The weekend motorcycle training class was exactly what I needed. Saturday’s classroom session covered the essentials: safe riding habits, traffic laws, and the fundamentals of motorcycle safety. Afterward, we hit the track, where we learned basic motorcycle handling techniques and defensive riding.
It took me a little while to get the hang of shifting gears without stalling the bike, but I figured it out eventually. By Sunday afternoon, I had passed the class with a respectable score. The instructor handed me a certificate to take with me when I was ready to schedule my riding test.
On Wednesday during lunch hour, I went to the testing branch and took the written test. I scored a perfect 100%. That same day, I scheduled my riding test for the weekend, giving me a few days to practice on my motorcycle.

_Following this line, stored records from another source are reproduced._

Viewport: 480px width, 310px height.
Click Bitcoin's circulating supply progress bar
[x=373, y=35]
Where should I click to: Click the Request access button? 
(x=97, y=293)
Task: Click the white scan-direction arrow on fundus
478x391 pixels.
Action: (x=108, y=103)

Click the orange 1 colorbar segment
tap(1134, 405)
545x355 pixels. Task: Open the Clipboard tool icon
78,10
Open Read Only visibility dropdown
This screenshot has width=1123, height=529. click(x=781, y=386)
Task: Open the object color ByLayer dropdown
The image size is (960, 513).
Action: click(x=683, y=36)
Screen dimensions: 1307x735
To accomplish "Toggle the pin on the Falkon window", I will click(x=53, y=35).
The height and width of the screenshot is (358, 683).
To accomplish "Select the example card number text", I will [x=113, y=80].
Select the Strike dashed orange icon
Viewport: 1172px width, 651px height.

I cleared my schedule for Thursday and Friday. Instead of heading into the office, I drove to the storage unit. There, I changed out of my suit and into my riding clothes. Over the next two days, I rode around the small town, getting comfortable on the bike. It was bigger than the one I’d ridden in the class, but the 650cc was still manageable.
By Friday night, I realized I’d made a serious oversight—I didn’t have motorcycle insurance. Without it, I wouldn’t be able to take the test.
A quick search online and a few clicks later, I found what I needed. I paid for coverage and printed out the certificate proving I was insured through the fictitious company that was set up earlier.
The riding test itself was a mere formality. I passed without a single deduction. I maneuvered the bike around the pylons and demonstrated the necessary skills with ease. The examiner checked off the right boxes and signed the form.
All that was left was to take the form to the licensing branch at the BMV and pay for my motorcycle license to make it official.
The stop at the BMV took longer than the test itself. After filling out the paperwork and paying in cash, I was handed a temporary form to carry with me, proving I was a licensed motorcycle rider. It would serve as my official license until the real one came in the mail—a license that would be sent to my rented mailbox.
All the major parts of my plan were in place. The foundation was set, and now it was just a matter of fine-tuning the details. Every step had been calculated, every decision made. Once everything fell into place, I would disappear.
With my disappearance, they—Abbie, her vile mother, and that adulterous Reverend Bobby Bill—would be left behind to explain my sudden absence.
They wouldn’t know what happened, or where to start. I’d suddenly be gone, and they’d be forced to come up with an explanation for my disappearance.